4. I find it almost impossible to go into these without a question I hope the kids will ask. My dilemma is always what to do when they go in a completely different direction than I imagined. The constructivist in me says, “Let ’em go!” The uptight math teacher in me says. “Steer them to the question that is in the curriculum.”

Far worse than that, however, is when I get no reaction from them at all.

I hear what you’re saying with the struggle between constructivist and uptight math teacher. I’d like to think I was open to going in a direction suggested by my students. However, it would be a shame if students didn’t ask questions here related to combinatorics. I’d be back where I started – trying to find a way to introduce permutations and seeing that clip art of flags on ships, blue and red cars, and the like in my textbook. With a different problem (maybe I have proportions in mind but students are asking about surface area), us uptight math teachers might just have to learn to get comfortable with letting students go.

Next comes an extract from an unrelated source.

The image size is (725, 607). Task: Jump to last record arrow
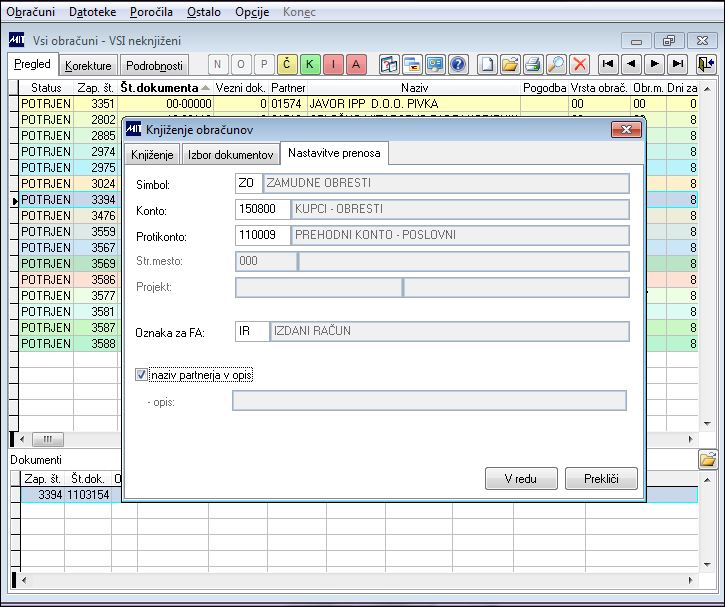point(678,64)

Thanks for sharing this. A few years back I was looking for a collection of scenes from tv/movies that set up problems to be solved using mathematics. The math in the movies sites that sometimes get mentioned online lean more towards the ‘in the opening scene the lead character can be seen writing the quadratic formula on a napkin’ kind of stuff.

I watched the show and didn’t think about doing anything with it. I’ve been told that once you start looking at things through an anyqs lens, it becomes natural/easy. Probably time for me to get started trying this.

6. Hi John, Not sure if it’s just me but the sound and the video didn’t match in the first act. Also, The first time through the video I didn’t quite get what he was doing at the end of the clip. The second act it was a little clearer that he was punching in a combination, but the scene still didn’t beg the question how many possible combinations are there?

I see where you’re going with this, but if there was a movie where a guy was struggling to break the combination by trying all kinds of random combinations or something like that, in other words more focus on the keypad and cracking the combination, it would be more clear. There has to be a hundred scenes like this, it’s just trying to recall what movies/shows they are in.

7. James,

Thanks for the comment. Try the zip file downloads and see if the audio and video match for you. It might be the streaming from dropbox that is affecting the links for you. They seem to be working fine on my end, from a technical standpoint.

I’m glad you asked about my choices in where I clipped the video. My cuts were very intentional. I should probably have mentioned that I am emulating the three act process of Mr. Dan Meyer. Whether or not I have done that well is certainly open for discussion.

In Dan’s first act, we are supposed to provide just enough information to get the students interested, but not enough to actually let them be able to solve anything yet. That’s why I cut the Act I video where I did. This Act I video is probably not perfect. I’d wonder things like, “Why is he breaking in?” “How hard will it be to guess the code?” or “What is he doing with the light?”

Act II is where I provide enough information for the students to be able to solve their question. That’s why I chopped off Act I before they mention the 3, 5 and 8. After the Act II, Scene I video with the 3, 5, and 8 mentioned, now the students have enough information to solve the question, “How many codes are possible using 3, 5, and 8?” The problem I see with this one is that the question I just wrote may or may not be the obvious question to them.

8. I have a completely different question. What show is this?

9. It’s from Person of Interest. One of the best new shows this season, in my opinion.